>> start Records for this task

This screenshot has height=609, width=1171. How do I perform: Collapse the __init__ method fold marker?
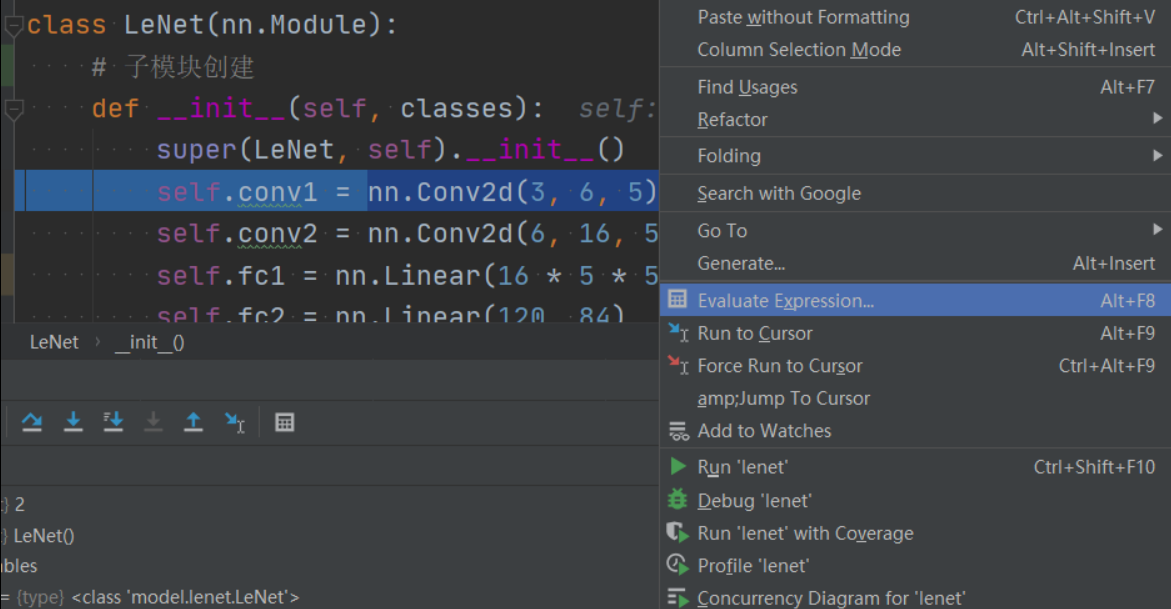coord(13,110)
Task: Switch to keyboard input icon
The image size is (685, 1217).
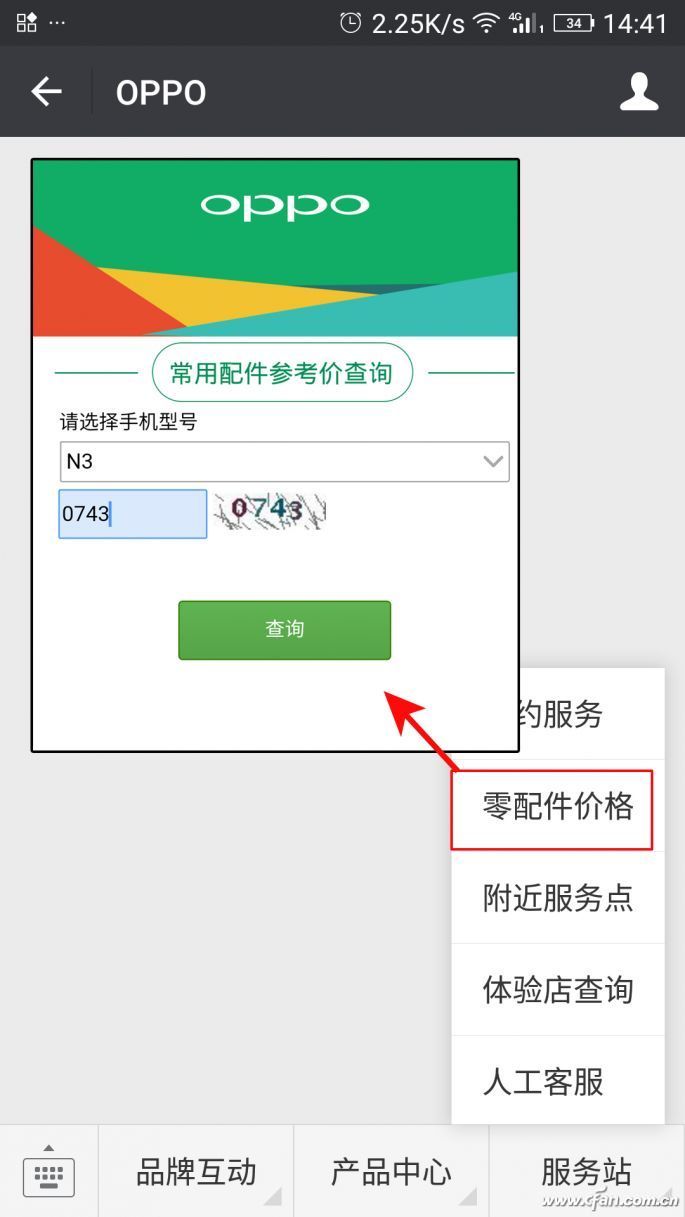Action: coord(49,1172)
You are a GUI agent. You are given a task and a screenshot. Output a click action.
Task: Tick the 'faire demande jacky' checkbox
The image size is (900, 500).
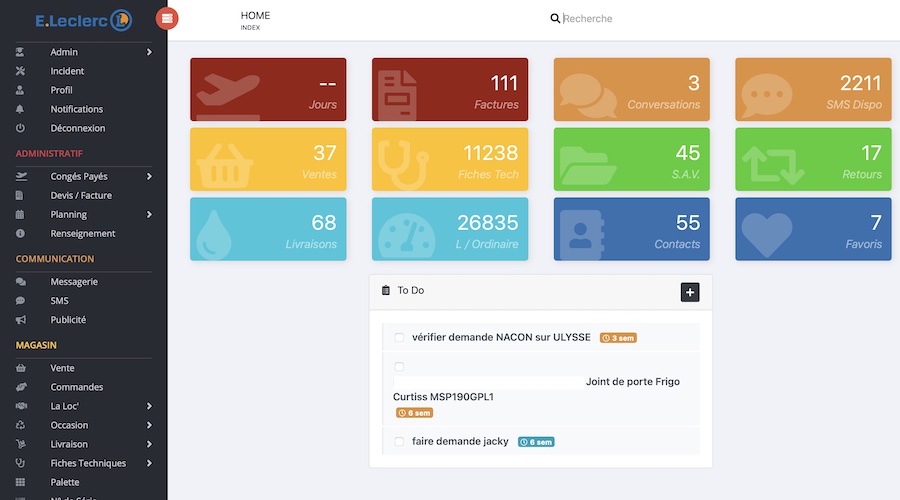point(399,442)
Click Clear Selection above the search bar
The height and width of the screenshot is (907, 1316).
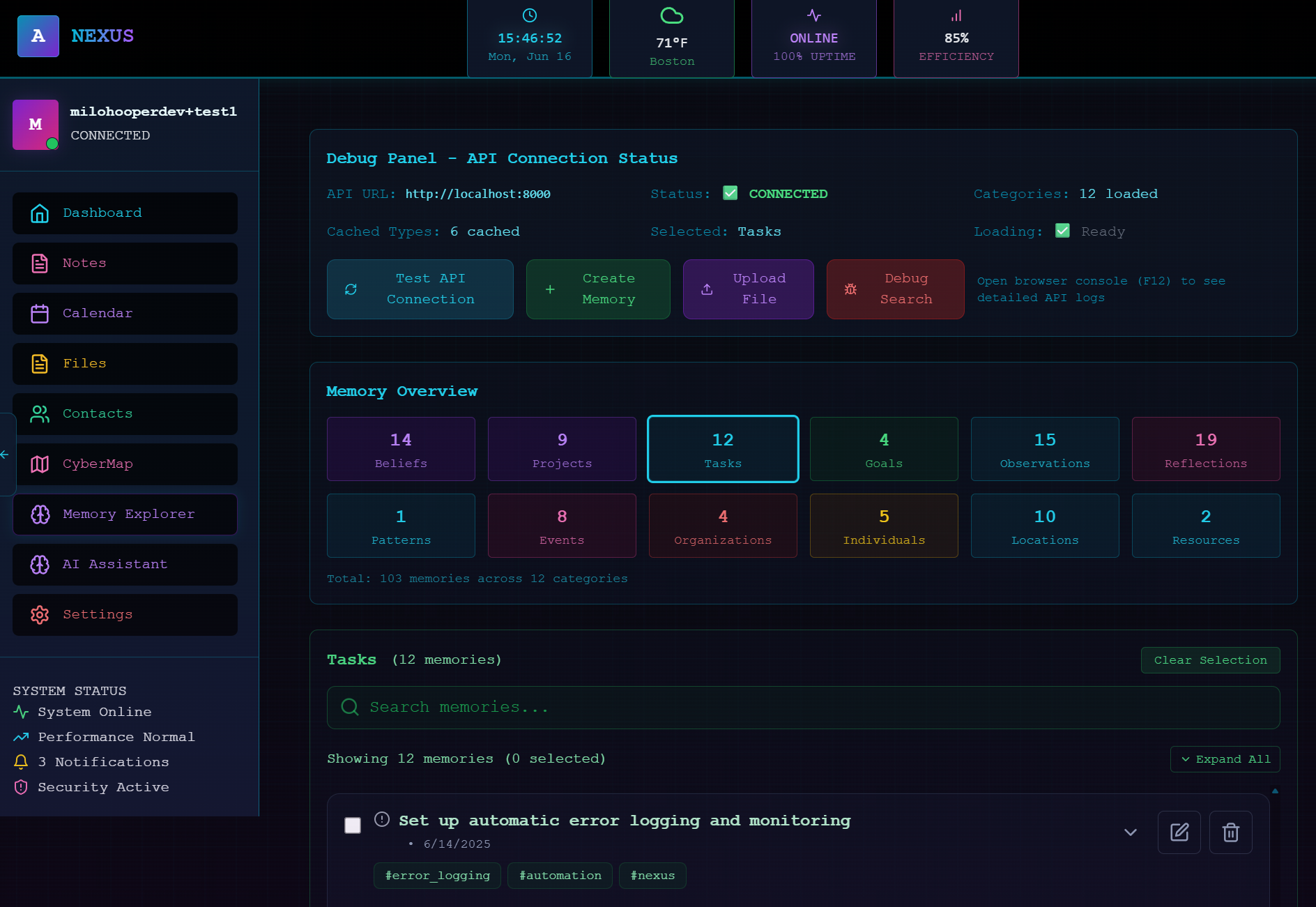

>> end Records for this task

> _Do this_: Rewrite all the records above, swapping "screenshot" for "screen capture" everywhere and leaving everything else unchanged. Omit the pictures from your answer.

> _Result below_:
This screen capture has height=609, width=1171. How do I perform: Collapse the __init__ method fold marker?
coord(13,110)
Task: Switch to keyboard input icon
The image size is (685, 1217).
Action: coord(49,1172)
You are a GUI agent. You are given a task and a screen capture. Output a click action.
Task: Tick the 'faire demande jacky' checkbox
The image size is (900, 500).
point(399,442)
Click Clear Selection above the search bar
The height and width of the screen capture is (907, 1316).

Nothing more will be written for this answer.